== LISTED ENTRIES ==

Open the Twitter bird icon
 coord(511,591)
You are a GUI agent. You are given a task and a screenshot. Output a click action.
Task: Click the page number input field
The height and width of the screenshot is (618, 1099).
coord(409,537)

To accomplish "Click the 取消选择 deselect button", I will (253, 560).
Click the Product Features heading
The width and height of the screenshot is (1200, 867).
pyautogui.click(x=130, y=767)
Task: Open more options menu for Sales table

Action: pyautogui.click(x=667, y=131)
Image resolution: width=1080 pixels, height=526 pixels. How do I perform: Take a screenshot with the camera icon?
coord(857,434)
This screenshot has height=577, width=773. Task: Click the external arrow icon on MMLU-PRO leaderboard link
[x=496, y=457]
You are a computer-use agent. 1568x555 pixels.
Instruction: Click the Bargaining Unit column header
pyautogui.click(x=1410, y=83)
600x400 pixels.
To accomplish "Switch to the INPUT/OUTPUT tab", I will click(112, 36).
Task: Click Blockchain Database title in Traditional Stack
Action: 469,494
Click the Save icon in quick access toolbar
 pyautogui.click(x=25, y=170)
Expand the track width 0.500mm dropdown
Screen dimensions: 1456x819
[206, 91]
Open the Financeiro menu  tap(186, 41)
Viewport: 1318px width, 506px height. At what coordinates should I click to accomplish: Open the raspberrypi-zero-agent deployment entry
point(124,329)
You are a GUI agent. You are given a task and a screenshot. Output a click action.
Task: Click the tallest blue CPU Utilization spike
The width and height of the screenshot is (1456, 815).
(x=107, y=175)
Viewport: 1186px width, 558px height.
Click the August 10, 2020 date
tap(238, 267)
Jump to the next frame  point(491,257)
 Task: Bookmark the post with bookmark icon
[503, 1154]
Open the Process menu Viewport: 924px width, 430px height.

===

# [SHORT PROBLEM]
Put every line of the listing above into a numbered list, omitting the blank lines.

# [EXERCISE OUTPUT]
1. Open the Twitter bird icon
2.  coord(511,591)
3. You are a GUI agent. You are given a task and a screenshot. Output a click action.
4. Task: Click the page number input field
5. The height and width of the screenshot is (618, 1099).
6. coord(409,537)
7. To accomplish "Click the 取消选择 deselect button", I will (253, 560).
8. Click the Product Features heading
9. The width and height of the screenshot is (1200, 867).
10. pyautogui.click(x=130, y=767)
11. Task: Open more options menu for Sales table
12. Action: pyautogui.click(x=667, y=131)
13. Image resolution: width=1080 pixels, height=526 pixels. How do I perform: Take a screenshot with the camera icon?
14. coord(857,434)
15. This screenshot has height=577, width=773. Task: Click the external arrow icon on MMLU-PRO leaderboard link
16. [x=496, y=457]
17. You are a computer-use agent. 1568x555 pixels.
18. Instruction: Click the Bargaining Unit column header
19. pyautogui.click(x=1410, y=83)
20. 600x400 pixels.
21. To accomplish "Switch to the INPUT/OUTPUT tab", I will click(112, 36).
22. Task: Click Blockchain Database title in Traditional Stack
23. Action: 469,494
24. Click the Save icon in quick access toolbar
25.  pyautogui.click(x=25, y=170)
26. Expand the track width 0.500mm dropdown
27. Screen dimensions: 1456x819
28. [206, 91]
29. Open the Financeiro menu  tap(186, 41)
30. Viewport: 1318px width, 506px height. At what coordinates should I click to accomplish: Open the raspberrypi-zero-agent deployment entry
31. point(124,329)
32. You are a GUI agent. You are given a task and a screenshot. Output a click action.
33. Task: Click the tallest blue CPU Utilization spike
34. The width and height of the screenshot is (1456, 815).
35. (x=107, y=175)
36. Viewport: 1186px width, 558px height.
37. Click the August 10, 2020 date
38. tap(238, 267)
39. Jump to the next frame  point(491,257)
40.  Task: Bookmark the post with bookmark icon
41. [503, 1154]
42. Open the Process menu Viewport: 924px width, 430px height.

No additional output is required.